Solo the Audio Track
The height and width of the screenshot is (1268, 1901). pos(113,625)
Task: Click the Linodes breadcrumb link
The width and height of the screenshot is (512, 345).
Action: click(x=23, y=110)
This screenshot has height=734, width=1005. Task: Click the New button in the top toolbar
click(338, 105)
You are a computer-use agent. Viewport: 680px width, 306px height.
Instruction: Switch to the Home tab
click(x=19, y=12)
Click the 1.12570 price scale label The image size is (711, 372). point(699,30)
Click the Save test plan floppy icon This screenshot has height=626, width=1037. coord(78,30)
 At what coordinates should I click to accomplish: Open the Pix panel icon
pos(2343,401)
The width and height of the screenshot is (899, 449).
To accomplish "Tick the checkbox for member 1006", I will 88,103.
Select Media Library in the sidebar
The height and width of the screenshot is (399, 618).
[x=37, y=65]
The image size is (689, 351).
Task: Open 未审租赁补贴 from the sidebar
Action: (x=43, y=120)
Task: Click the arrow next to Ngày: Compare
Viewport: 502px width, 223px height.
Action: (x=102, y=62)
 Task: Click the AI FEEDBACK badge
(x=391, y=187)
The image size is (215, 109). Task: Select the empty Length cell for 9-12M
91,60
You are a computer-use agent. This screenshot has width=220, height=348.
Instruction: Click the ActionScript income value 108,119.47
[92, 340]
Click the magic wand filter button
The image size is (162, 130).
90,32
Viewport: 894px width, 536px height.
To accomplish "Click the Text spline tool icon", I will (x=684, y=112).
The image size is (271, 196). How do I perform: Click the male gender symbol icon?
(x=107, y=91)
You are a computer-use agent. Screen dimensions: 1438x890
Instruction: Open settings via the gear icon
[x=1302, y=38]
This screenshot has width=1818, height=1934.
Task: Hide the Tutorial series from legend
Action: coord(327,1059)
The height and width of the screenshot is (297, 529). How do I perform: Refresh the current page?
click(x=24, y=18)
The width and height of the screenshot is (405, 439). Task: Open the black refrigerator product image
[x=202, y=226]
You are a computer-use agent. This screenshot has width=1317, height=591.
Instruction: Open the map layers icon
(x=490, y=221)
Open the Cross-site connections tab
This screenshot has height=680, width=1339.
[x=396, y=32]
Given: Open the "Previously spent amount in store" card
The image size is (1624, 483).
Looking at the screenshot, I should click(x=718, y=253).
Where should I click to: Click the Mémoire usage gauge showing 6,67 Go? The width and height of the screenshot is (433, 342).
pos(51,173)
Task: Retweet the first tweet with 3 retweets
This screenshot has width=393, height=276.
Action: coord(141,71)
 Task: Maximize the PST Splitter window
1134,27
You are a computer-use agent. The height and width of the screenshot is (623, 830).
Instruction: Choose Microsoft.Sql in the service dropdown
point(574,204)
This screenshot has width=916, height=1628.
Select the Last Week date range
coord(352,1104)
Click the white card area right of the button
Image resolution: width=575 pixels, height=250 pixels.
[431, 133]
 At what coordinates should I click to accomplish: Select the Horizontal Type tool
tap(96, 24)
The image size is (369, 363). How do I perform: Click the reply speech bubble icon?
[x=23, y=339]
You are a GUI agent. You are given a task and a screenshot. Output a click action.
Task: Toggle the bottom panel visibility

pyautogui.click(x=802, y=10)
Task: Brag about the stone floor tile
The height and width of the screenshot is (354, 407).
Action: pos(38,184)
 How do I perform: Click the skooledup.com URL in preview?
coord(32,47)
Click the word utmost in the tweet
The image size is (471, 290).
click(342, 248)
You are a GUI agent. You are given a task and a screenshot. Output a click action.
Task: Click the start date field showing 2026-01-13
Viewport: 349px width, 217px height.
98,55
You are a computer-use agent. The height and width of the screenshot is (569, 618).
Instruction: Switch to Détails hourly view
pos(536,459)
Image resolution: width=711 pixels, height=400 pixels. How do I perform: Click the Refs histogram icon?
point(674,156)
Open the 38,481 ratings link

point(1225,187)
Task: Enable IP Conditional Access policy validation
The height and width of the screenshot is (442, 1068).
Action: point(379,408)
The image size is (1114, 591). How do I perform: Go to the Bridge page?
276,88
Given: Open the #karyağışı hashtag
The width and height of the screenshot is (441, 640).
---
#### GIVEN TASK:
Give every line of the listing above as a numbered list, leaving out the blank lines.

#### SOLUTION FOR THIS EXERCISE:
1. Solo the Audio Track
2. The height and width of the screenshot is (1268, 1901). pos(113,625)
3. Task: Click the Linodes breadcrumb link
4. The width and height of the screenshot is (512, 345).
5. Action: click(x=23, y=110)
6. This screenshot has height=734, width=1005. Task: Click the New button in the top toolbar
7. click(338, 105)
8. You are a computer-use agent. Viewport: 680px width, 306px height.
9. Instruction: Switch to the Home tab
10. click(x=19, y=12)
11. Click the 1.12570 price scale label The image size is (711, 372). point(699,30)
12. Click the Save test plan floppy icon This screenshot has height=626, width=1037. coord(78,30)
13.  At what coordinates should I click to accomplish: Open the Pix panel icon
14. pos(2343,401)
15. The width and height of the screenshot is (899, 449).
16. To accomplish "Tick the checkbox for member 1006", I will 88,103.
17. Select Media Library in the sidebar
18. The height and width of the screenshot is (399, 618).
19. [x=37, y=65]
20. The image size is (689, 351).
21. Task: Open 未审租赁补贴 from the sidebar
22. Action: (x=43, y=120)
23. Task: Click the arrow next to Ngày: Compare
24. Viewport: 502px width, 223px height.
25. Action: (x=102, y=62)
26.  Task: Click the AI FEEDBACK badge
27. (x=391, y=187)
28. The image size is (215, 109). Task: Select the empty Length cell for 9-12M
29. 91,60
30. You are a computer-use agent. This screenshot has width=220, height=348.
31. Instruction: Click the ActionScript income value 108,119.47
32. [92, 340]
33. Click the magic wand filter button
34. The image size is (162, 130).
35. 90,32
36. Viewport: 894px width, 536px height.
37. To accomplish "Click the Text spline tool icon", I will (x=684, y=112).
38. The image size is (271, 196). How do I perform: Click the male gender symbol icon?
39. (x=107, y=91)
40. You are a computer-use agent. Screen dimensions: 1438x890
41. Instruction: Open settings via the gear icon
42. [x=1302, y=38]
43. This screenshot has width=1818, height=1934.
44. Task: Hide the Tutorial series from legend
45. Action: coord(327,1059)
46. The height and width of the screenshot is (297, 529). How do I perform: Refresh the current page?
47. click(x=24, y=18)
48. The width and height of the screenshot is (405, 439). Task: Open the black refrigerator product image
49. [x=202, y=226]
50. You are a computer-use agent. This screenshot has width=1317, height=591.
51. Instruction: Open the map layers icon
52. (x=490, y=221)
53. Open the Cross-site connections tab
54. This screenshot has height=680, width=1339.
55. [x=396, y=32]
56. Given: Open the "Previously spent amount in store" card
57. The image size is (1624, 483).
58. Looking at the screenshot, I should click(x=718, y=253).
59. Where should I click to: Click the Mémoire usage gauge showing 6,67 Go? The width and height of the screenshot is (433, 342).
60. pos(51,173)
61. Task: Retweet the first tweet with 3 retweets
62. This screenshot has width=393, height=276.
63. Action: coord(141,71)
64.  Task: Maximize the PST Splitter window
65. 1134,27
66. You are a computer-use agent. The height and width of the screenshot is (623, 830).
67. Instruction: Choose Microsoft.Sql in the service dropdown
68. point(574,204)
69. This screenshot has width=916, height=1628.
70. Select the Last Week date range
71. coord(352,1104)
72. Click the white card area right of the button
73. Image resolution: width=575 pixels, height=250 pixels.
74. [431, 133]
75.  At what coordinates should I click to accomplish: Select the Horizontal Type tool
76. tap(96, 24)
77. The image size is (369, 363). How do I perform: Click the reply speech bubble icon?
78. [x=23, y=339]
79. You are a GUI agent. You are given a task and a screenshot. Output a click action.
80. Task: Toggle the bottom panel visibility
81. pyautogui.click(x=802, y=10)
82. Task: Brag about the stone floor tile
83. The height and width of the screenshot is (354, 407).
84. Action: pos(38,184)
85.  How do I perform: Click the skooledup.com URL in preview?
86. coord(32,47)
87. Click the word utmost in the tweet
88. The image size is (471, 290).
89. click(342, 248)
90. You are a GUI agent. You are given a task and a screenshot. Output a click action.
91. Task: Click the start date field showing 2026-01-13
92. Viewport: 349px width, 217px height.
93. 98,55
94. You are a computer-use agent. The height and width of the screenshot is (569, 618).
95. Instruction: Switch to Détails hourly view
96. pos(536,459)
97. Image resolution: width=711 pixels, height=400 pixels. How do I perform: Click the Refs histogram icon?
98. point(674,156)
99. Open the 38,481 ratings link
100. point(1225,187)
101. Task: Enable IP Conditional Access policy validation
102. The height and width of the screenshot is (442, 1068).
103. Action: point(379,408)
104. The image size is (1114, 591). How do I perform: Go to the Bridge page?
105. 276,88
106. Given: Open the #karyağışı hashtag
107. The width and height of the screenshot is (441, 640).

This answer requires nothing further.